Miało być małe nadrabianie zaległości, oto ono;) W maju odwiedziłam dwa razy Petersburg (łącznie 48h w tym mieście;D) i teraz na samą myśl serce szybciej bije z miłości:)
Pięknie tam! I bardzo kulturalnie;) Na każdym kroku teatry, muzea, galerie, pomniki, cudne kamienice, mosty... Ale oczywiście jest z mojej strony tutaj pewno "ale"... aparat został w domu. Dwa razy. Dlatego też, ponieważ miałam do dyspozycji tylko komórkę, nie będę zamęczać słabymi zdjęciami tego świetnego miasta.

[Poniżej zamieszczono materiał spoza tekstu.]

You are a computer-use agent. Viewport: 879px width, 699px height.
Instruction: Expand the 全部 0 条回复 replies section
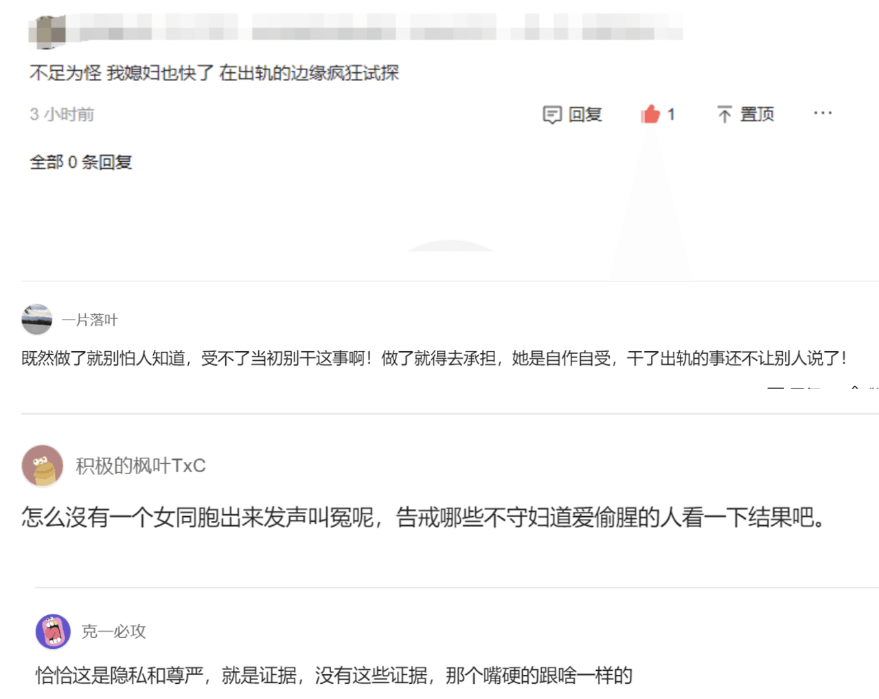(81, 162)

Pomęczę jedynie średniej jakości fotkami z wnętrz muzeum Faberge w celu zachęcenia do przekonania się kiedyś osobiście o ile to wszystko jest na żywo piękniejsze;) ;>
Muzeum posiada tylko kilka jajek carskich, ale swoimi wystawami przypomina, że Faberge był właścicielem zakładu jubilerskiego wytwarzającego piękną biżuterię oraz różne ozdobne przedmioty i zatrudniającego wielu utalentowanych pracowników. Zdecydowana większość prac tych jubilerów to unikaty.
Jeśli mimo to się na razie tam nie wybieracie polecam chociaż wirtualne zwiedzanie na oficjalnej stronie muzeum ;) (przynajmniej jakość lepsza niż w tym poście;))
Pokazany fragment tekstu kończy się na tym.